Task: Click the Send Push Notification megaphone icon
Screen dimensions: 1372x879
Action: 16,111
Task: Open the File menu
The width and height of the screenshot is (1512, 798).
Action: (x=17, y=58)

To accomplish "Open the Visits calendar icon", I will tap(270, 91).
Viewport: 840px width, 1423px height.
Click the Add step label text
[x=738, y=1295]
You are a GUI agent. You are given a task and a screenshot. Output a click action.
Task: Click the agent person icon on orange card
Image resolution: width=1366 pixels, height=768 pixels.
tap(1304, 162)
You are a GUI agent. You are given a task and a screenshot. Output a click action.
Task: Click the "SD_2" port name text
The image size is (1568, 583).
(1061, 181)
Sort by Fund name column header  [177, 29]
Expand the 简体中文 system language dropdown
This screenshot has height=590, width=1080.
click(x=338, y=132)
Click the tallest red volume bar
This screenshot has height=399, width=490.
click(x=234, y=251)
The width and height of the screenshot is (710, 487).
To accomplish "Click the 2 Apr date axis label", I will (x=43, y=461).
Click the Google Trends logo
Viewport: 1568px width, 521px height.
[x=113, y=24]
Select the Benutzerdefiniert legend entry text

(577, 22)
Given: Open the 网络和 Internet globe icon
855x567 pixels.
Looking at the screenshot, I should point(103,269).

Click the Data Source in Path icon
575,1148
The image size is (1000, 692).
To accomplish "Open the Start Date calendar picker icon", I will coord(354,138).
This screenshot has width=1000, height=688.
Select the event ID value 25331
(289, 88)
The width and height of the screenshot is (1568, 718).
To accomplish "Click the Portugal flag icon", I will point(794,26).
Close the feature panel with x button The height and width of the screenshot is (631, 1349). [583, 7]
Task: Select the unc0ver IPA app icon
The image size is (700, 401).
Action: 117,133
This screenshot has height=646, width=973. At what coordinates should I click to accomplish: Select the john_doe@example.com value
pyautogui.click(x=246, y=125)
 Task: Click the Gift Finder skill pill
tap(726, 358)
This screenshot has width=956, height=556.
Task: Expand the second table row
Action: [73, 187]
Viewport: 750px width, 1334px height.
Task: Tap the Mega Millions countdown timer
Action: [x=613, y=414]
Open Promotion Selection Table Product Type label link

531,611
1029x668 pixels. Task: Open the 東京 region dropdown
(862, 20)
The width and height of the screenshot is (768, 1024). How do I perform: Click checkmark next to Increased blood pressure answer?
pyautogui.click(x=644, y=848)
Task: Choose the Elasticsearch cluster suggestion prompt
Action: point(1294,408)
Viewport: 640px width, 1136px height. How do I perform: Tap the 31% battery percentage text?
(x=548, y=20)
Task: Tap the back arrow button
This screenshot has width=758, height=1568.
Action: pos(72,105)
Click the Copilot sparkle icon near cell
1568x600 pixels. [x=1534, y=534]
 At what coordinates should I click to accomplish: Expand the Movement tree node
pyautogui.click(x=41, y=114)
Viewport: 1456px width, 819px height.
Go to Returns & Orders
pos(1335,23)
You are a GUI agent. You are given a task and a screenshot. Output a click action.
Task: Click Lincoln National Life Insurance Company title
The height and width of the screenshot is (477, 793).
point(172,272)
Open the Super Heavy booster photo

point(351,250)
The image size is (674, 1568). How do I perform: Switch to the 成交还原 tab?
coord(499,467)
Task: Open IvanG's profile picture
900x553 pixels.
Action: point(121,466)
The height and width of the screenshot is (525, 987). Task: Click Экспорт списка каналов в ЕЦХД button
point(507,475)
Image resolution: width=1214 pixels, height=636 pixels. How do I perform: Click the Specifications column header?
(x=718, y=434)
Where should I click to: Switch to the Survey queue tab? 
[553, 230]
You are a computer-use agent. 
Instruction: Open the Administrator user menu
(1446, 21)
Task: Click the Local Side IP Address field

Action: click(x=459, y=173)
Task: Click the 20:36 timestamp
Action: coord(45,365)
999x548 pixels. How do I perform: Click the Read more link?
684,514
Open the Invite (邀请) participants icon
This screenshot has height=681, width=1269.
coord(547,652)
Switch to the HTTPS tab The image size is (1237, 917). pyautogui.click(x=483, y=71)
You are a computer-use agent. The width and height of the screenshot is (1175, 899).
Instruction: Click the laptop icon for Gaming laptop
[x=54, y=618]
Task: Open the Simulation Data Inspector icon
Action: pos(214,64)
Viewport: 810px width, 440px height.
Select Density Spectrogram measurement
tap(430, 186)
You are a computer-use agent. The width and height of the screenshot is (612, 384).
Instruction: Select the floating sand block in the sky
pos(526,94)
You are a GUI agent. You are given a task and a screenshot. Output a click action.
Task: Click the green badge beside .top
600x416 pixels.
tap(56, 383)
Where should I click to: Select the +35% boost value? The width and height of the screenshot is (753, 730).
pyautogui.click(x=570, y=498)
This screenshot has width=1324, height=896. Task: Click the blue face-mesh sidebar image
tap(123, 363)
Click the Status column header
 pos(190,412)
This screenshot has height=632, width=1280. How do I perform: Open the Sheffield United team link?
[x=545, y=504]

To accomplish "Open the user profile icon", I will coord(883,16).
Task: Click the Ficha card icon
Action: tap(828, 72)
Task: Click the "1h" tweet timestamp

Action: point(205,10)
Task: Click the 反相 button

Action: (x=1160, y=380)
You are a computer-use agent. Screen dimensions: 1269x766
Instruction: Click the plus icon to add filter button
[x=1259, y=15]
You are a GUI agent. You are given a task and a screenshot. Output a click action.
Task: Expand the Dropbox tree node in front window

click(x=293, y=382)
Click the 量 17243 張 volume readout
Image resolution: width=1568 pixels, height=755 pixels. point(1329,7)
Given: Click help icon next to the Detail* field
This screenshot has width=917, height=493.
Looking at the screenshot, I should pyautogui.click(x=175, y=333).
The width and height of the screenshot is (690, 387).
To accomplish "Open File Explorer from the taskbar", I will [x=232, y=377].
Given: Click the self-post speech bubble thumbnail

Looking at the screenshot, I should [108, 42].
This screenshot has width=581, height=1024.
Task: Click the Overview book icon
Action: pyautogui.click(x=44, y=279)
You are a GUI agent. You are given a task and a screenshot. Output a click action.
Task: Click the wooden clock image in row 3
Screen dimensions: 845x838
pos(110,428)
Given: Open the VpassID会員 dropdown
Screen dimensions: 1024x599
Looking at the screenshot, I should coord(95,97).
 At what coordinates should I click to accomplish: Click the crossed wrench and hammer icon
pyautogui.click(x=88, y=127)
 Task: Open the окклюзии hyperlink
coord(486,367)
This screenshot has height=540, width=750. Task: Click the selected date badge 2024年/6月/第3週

************

Task directions
Look back at the entries above. Retype the line with "Viewport: 640px width, 1136px", the line with "Task: Open IvanG's profile picture", and all lines in between.

Written reply
Viewport: 640px width, 1136px height. How do I perform: Tap the 31% battery percentage text?
(x=548, y=20)
Task: Tap the back arrow button
This screenshot has width=758, height=1568.
Action: pos(72,105)
Click the Copilot sparkle icon near cell
1568x600 pixels. [x=1534, y=534]
 At what coordinates should I click to accomplish: Expand the Movement tree node
pyautogui.click(x=41, y=114)
Viewport: 1456px width, 819px height.
Go to Returns & Orders
pos(1335,23)
You are a GUI agent. You are given a task and a screenshot. Output a click action.
Task: Click Lincoln National Life Insurance Company title
The height and width of the screenshot is (477, 793).
point(172,272)
Open the Super Heavy booster photo

point(351,250)
The image size is (674, 1568). How do I perform: Switch to the 成交还原 tab?
coord(499,467)
Task: Open IvanG's profile picture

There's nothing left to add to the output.